Il Ministero dell’Istruzione e del Merito ha disposto l’apertura della piattaforma SIDI per la presentazione delle istanze di mobilità dei dirigenti scolastici a partire dal 26 giugno 2026, con termine ultimo fissato al 1° luglio. Una tempistica che l’ANP giudica del tutto inadeguata e che, in una nota, l’associazione contesta con una duplice richiesta formale all’Amministrazione.
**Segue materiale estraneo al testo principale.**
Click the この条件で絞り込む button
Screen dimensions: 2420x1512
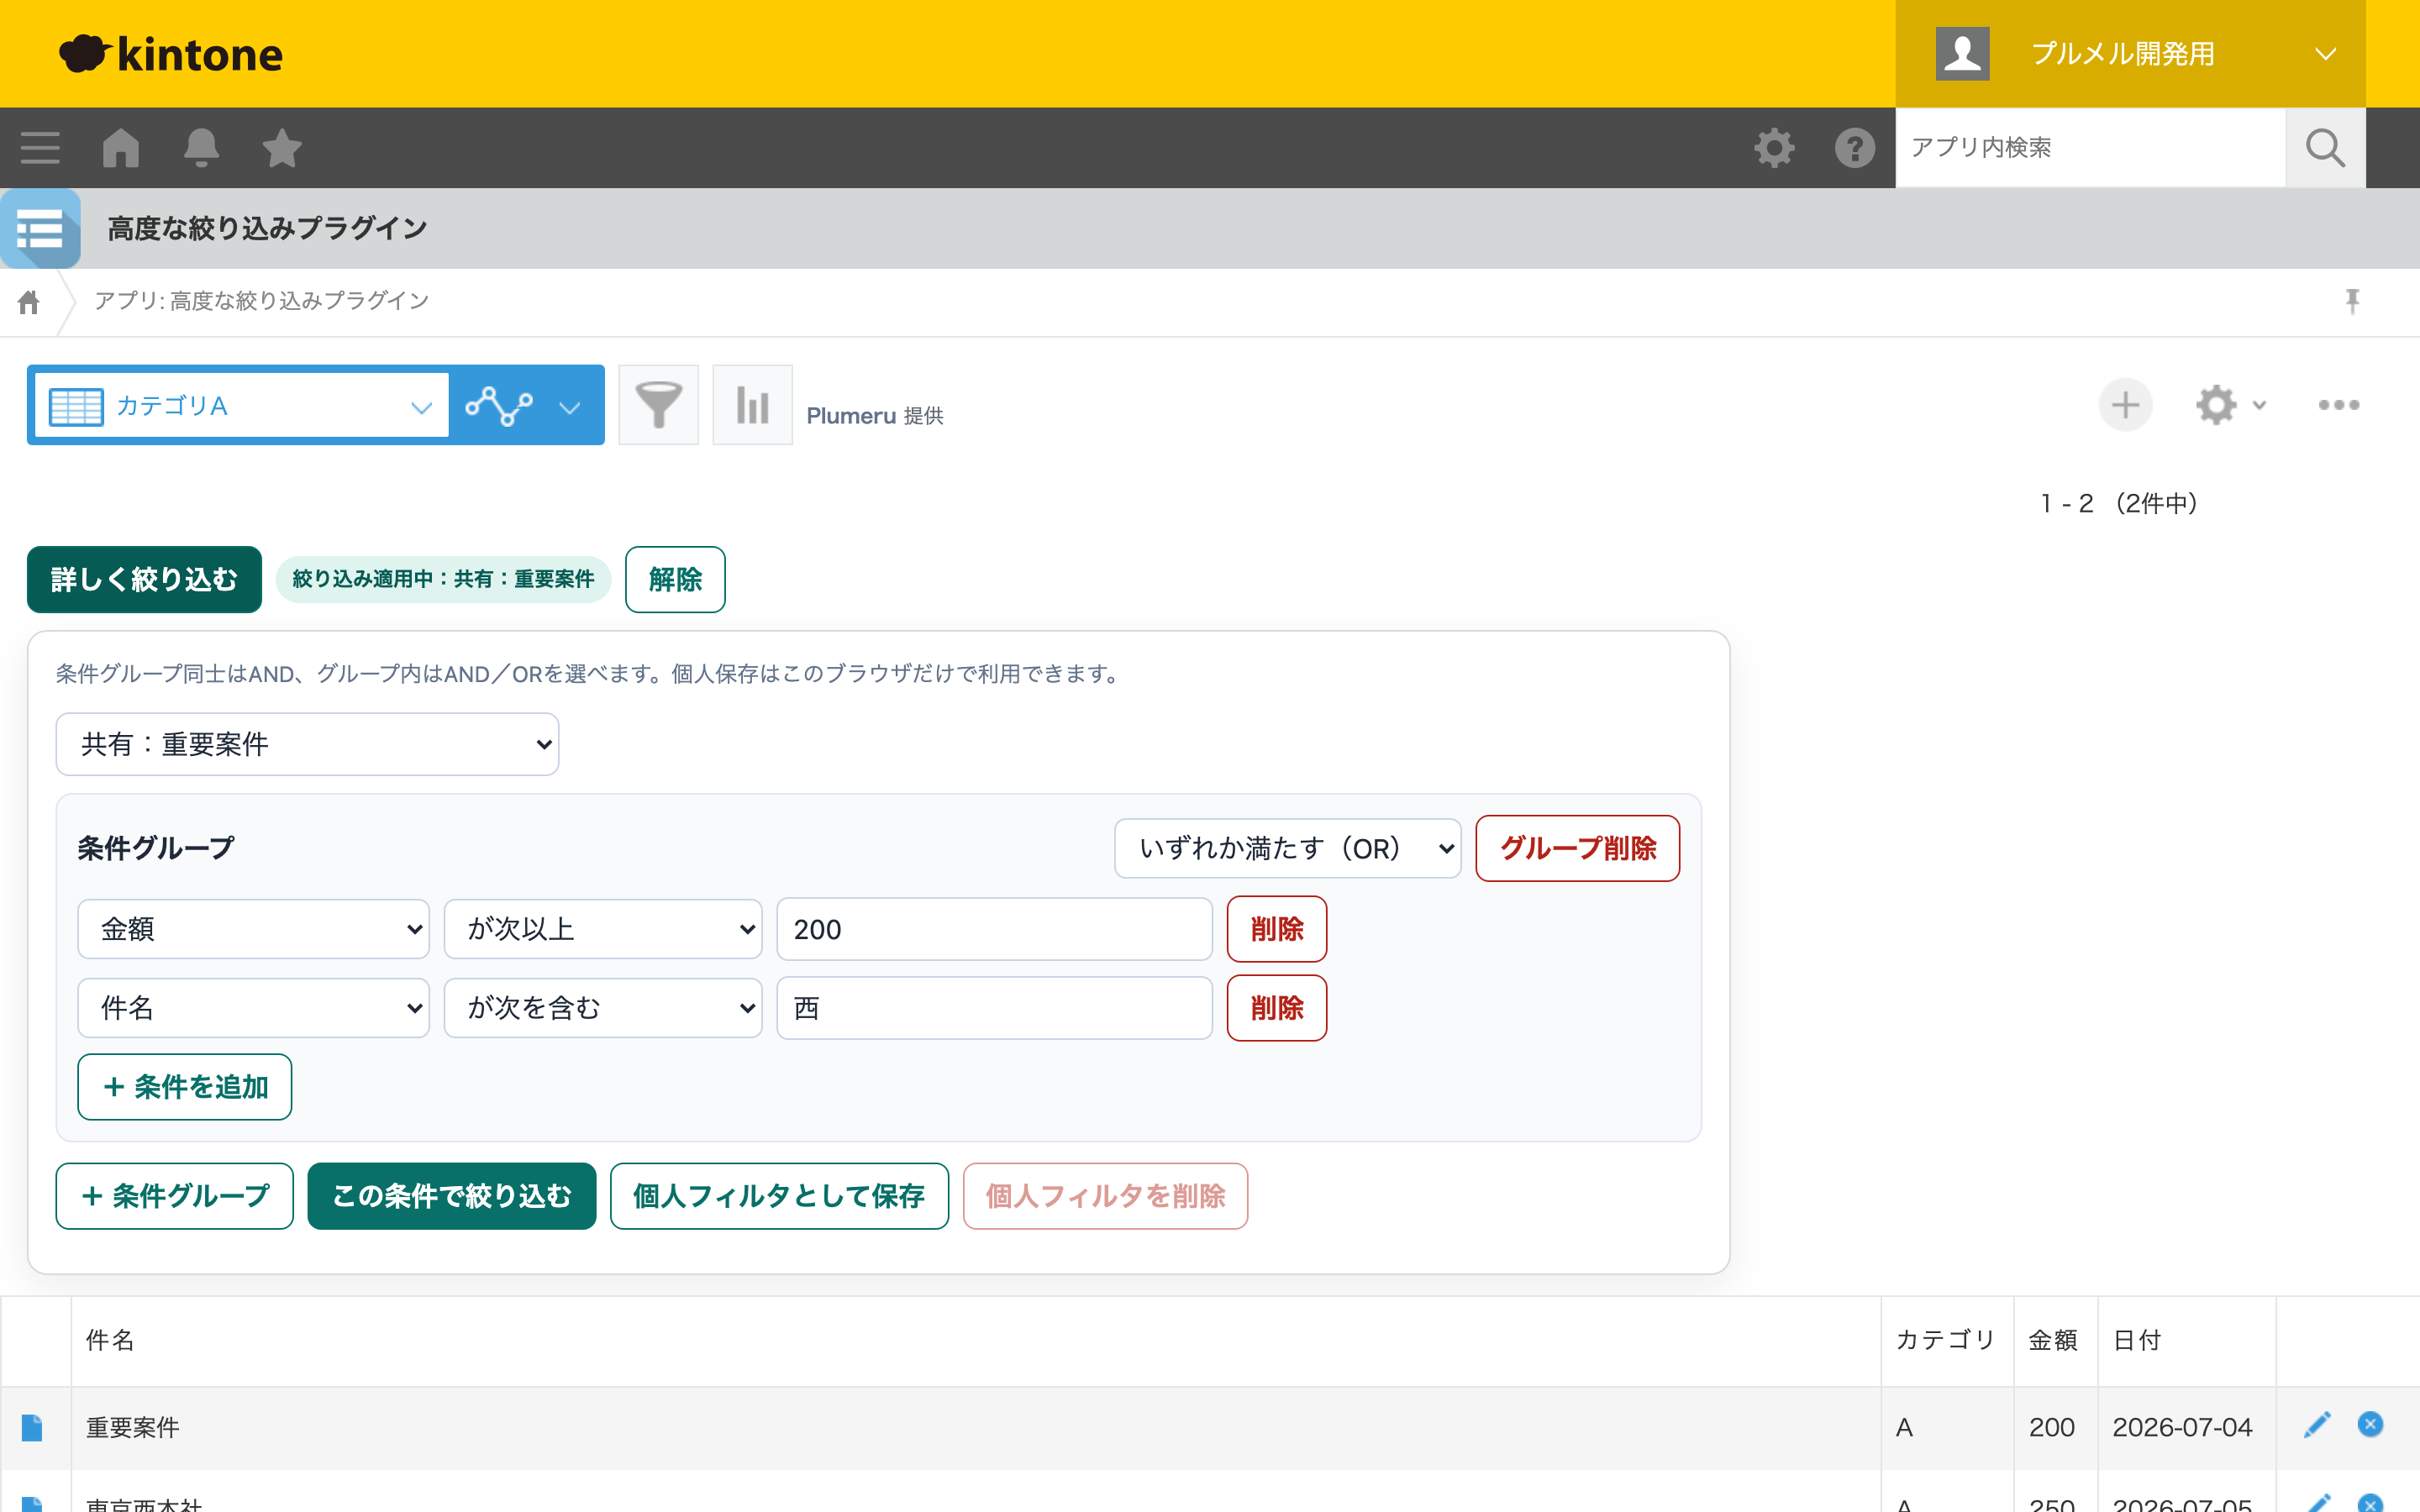451,1196
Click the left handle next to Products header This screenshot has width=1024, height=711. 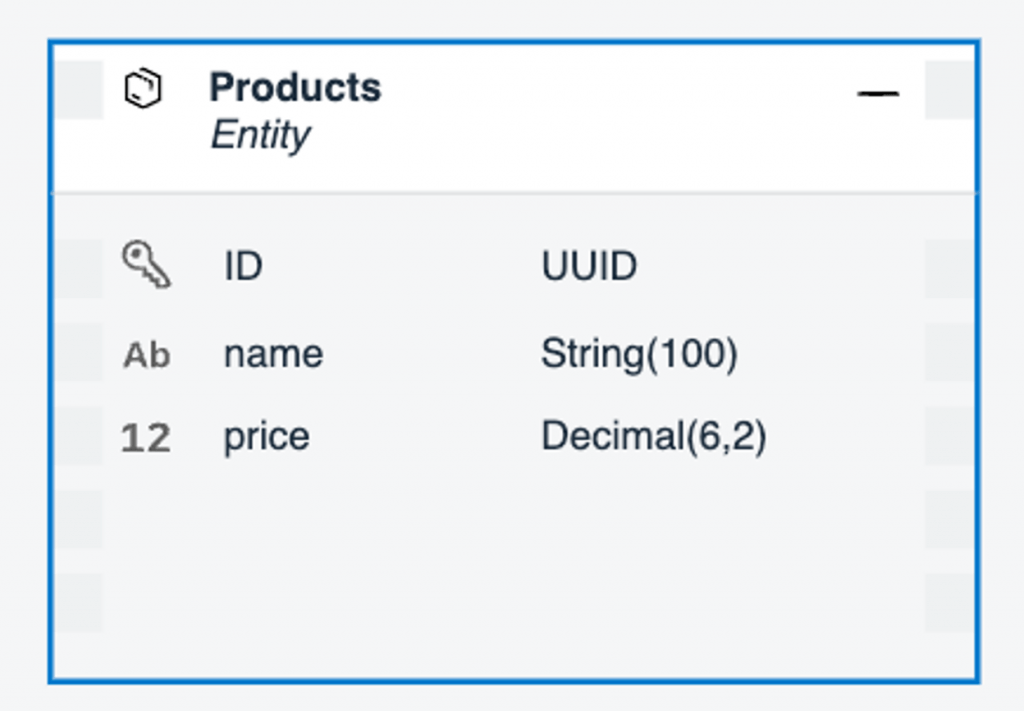point(79,90)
L’ANP individua due problemi distinti ma ugualmente gravi. Il primo è di natura temporale: i dirigenti scolastici avrebbero a disposizione soli cinque giorni – comprensivi di un sabato e una domenica – per valutare, predisporre e inoltrare domande che incidono in modo determinante sulla loro vita professionale e personale. “Decisioni di tale portata richiedono un approfondimento che non è oggettivamente effettuabile in soli cinque giorni”, sottolinea l’associazione. Il secondo problema è ancora più sostanziale: non è ancora stata pubblicata la classificazione della complessità delle istituzioni scolastiche per il prossimo anno scolastico. Si tratta di un’informazione fondamentale, poiché la fascia di complessità di una sede scolastica è uno degli elementi principali su cui un dirigente basa la propria scelta. Presentare domanda senza conoscerla, avverte l’ANP, significa “scegliere alla cieca”.
Il peso di queste decisioni è tutt’altro che marginale: le operazioni di mobilità – conferma, mutamento e mobilità interregionale – producono effetti che si protraggono per almeno un triennio. L’ANP rivolge pertanto all’Amministrazione una duplice richiesta: procedere tempestivamente alla pubblicazione delle nuove fasce di complessità e prorogare congruamente la scadenza del 1° luglio, affinché i dirigenti possano esercitare le proprie scelte con la necessaria consapevolezza.